*** MATERIAL PROVIDED ***
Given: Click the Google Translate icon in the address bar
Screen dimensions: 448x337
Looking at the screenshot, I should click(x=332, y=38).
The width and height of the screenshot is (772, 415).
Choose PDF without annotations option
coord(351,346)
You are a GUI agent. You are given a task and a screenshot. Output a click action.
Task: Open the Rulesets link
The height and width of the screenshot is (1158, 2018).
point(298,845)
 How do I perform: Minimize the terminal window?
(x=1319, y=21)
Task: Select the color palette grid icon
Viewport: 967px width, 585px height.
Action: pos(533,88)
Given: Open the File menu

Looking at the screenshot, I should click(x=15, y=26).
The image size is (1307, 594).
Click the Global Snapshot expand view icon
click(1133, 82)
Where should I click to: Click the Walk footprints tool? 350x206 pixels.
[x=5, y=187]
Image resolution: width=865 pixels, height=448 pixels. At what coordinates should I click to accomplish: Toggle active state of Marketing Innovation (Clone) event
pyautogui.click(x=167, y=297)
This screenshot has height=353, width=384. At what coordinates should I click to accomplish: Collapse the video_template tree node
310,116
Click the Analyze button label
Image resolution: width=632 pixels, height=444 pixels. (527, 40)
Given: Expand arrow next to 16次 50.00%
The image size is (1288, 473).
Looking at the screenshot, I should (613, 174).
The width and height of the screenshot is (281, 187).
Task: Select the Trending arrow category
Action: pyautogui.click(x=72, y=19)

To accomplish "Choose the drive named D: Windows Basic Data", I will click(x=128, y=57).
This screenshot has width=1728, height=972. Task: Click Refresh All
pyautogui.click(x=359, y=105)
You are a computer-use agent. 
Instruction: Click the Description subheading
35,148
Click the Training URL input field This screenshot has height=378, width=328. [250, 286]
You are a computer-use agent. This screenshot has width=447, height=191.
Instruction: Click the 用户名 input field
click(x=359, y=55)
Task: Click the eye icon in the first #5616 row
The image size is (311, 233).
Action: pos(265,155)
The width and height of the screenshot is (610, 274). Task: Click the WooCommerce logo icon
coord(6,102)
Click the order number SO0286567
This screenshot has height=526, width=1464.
***
» **TASK TO COMPLETE**: Render the data as a JSON list of strings, one string per line with blank lines left out, starting at the beginning of the data and going on through the line containing "Click the Training".

» **CORRECT OUTPUT**:
[
  "Given: Click the Google Translate icon in the address bar",
  "Screen dimensions: 448x337",
  "Looking at the screenshot, I should click(x=332, y=38).",
  "The width and height of the screenshot is (772, 415).",
  "Choose PDF without annotations option",
  "coord(351,346)",
  "You are a GUI agent. You are given a task and a screenshot. Output a click action.",
  "Task: Open the Rulesets link",
  "The height and width of the screenshot is (1158, 2018).",
  "point(298,845)",
  " How do I perform: Minimize the terminal window?",
  "(x=1319, y=21)",
  "Task: Select the color palette grid icon",
  "Viewport: 967px width, 585px height.",
  "Action: pos(533,88)",
  "Given: Open the File menu",
  "Looking at the screenshot, I should click(x=15, y=26).",
  "The image size is (1307, 594).",
  "Click the Global Snapshot expand view icon",
  "click(1133, 82)",
  "Where should I click to: Click the Walk footprints tool? 350x206 pixels.",
  "[x=5, y=187]",
  "Image resolution: width=865 pixels, height=448 pixels. At what coordinates should I click to accomplish: Toggle active state of Marketing Innovation (Clone) event",
  "pyautogui.click(x=167, y=297)",
  "This screenshot has height=353, width=384. At what coordinates should I click to accomplish: Collapse the video_template tree node",
  "310,116",
  "Click the Analyze button label",
  "Image resolution: width=632 pixels, height=444 pixels. (527, 40)",
  "Given: Expand arrow next to 16次 50.00%",
  "The image size is (1288, 473).",
  "Looking at the screenshot, I should (613, 174).",
  "The width and height of the screenshot is (281, 187).",
  "Task: Select the Trending arrow category",
  "Action: pyautogui.click(x=72, y=19)",
  "To accomplish \"Choose the drive named D: Windows Basic Data\", I will click(x=128, y=57).",
  "This screenshot has width=1728, height=972. Task: Click Refresh All",
  "pyautogui.click(x=359, y=105)",
  "You are a computer-use agent. ",
  "Instruction: Click the Description subheading",
  "35,148",
  "Click the Training URL input field This screenshot has height=378, width=328. [250, 286]"
]